A couple of quotes, then I’m done. This one is Rutledge’s perspective on Mavers (remember, the town anarchist), but it almost sounds like it could be used in a New York Times article about the “forgotten man” (although I’m not sure why they’d crib from a mystery novel, they pretty much just take talking points issued by the White House and refuse to do any real investigative reporting anymore anyway, the spineless asshats):

He’d met men like Mavers before. Hungry for something they didn’t have, and ignorant of how to go about getting it, hating those who had had life given to them easily. Lost men, angry men, dangerous men … because they had no pride of their own to bolster their self-esteem. [p. 90-91]

SERIOUSLY, just shoot Mavers over to Iowa, and NYT reporters will be shitting themselves to get a quote about why they voted for the orangutan who learned how to talk the best words.

(I’m sorry; that’s incredibly disrespectful.

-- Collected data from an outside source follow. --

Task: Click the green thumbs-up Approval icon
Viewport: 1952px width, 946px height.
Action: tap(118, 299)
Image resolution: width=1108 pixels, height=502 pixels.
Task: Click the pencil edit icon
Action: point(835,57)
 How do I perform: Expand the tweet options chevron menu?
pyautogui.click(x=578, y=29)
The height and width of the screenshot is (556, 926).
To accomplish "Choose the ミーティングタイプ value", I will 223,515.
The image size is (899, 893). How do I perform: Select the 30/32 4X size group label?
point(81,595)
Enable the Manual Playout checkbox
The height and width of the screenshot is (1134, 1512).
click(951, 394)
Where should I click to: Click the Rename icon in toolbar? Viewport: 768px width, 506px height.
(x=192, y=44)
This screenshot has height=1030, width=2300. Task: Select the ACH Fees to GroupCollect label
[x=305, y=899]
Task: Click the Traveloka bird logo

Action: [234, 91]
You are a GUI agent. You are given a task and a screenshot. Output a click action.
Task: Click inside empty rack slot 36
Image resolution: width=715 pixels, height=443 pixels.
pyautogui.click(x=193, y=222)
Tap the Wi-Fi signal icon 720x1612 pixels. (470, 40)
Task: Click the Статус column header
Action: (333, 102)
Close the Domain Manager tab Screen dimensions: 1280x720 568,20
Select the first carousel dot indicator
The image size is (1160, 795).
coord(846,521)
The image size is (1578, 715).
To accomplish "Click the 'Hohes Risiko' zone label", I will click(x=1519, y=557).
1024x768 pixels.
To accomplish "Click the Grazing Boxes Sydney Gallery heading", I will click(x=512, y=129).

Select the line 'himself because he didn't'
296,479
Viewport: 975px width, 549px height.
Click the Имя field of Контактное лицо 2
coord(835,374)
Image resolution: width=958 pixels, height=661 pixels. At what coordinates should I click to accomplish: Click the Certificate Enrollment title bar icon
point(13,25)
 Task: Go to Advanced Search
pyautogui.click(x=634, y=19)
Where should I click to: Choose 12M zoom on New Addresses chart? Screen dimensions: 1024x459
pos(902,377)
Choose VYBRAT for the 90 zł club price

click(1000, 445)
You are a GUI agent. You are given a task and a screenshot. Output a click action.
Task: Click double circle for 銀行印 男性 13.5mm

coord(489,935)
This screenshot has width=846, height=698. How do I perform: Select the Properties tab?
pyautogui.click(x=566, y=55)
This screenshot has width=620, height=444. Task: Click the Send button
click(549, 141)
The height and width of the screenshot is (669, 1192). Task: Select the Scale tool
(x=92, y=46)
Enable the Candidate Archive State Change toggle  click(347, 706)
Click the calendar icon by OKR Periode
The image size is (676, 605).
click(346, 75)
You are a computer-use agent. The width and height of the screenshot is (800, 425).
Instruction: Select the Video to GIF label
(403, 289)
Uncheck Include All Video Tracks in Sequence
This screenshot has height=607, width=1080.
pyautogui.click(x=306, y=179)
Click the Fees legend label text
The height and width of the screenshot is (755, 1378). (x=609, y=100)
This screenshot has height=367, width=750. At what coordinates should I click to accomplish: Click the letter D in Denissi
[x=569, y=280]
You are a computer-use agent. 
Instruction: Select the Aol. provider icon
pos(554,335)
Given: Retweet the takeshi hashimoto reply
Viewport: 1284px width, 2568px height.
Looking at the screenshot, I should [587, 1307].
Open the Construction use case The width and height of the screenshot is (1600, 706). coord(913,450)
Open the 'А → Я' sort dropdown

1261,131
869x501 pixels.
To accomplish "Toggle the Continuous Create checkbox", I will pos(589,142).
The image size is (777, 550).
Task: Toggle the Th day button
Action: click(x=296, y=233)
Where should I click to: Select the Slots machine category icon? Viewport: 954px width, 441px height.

I took that a little too far.

I’d like to apologize to the noble race of orangutans for my impulsive words. I did not mean to compare your intelligence to that of … that. You have my utmost respect, orangutans.)

The final quote is from Catherine Tarrant, talking about why she signs her painting “C. Tarrant”:

“Yes, I know, no one expects me when the artist is introduced. Everyone thinks C. Tarrant must be a man. Or one of those masculine women who wear trousers everywhere and smoke strong Russian cigarettes. I’ve considered wearing a patch over one eye and walking about with a trained ocelot on a leash.” [p. 130]

is that babou.gif

Well, at least I got to make a reference to the greatest ocelot of all time; that’s worth half a star.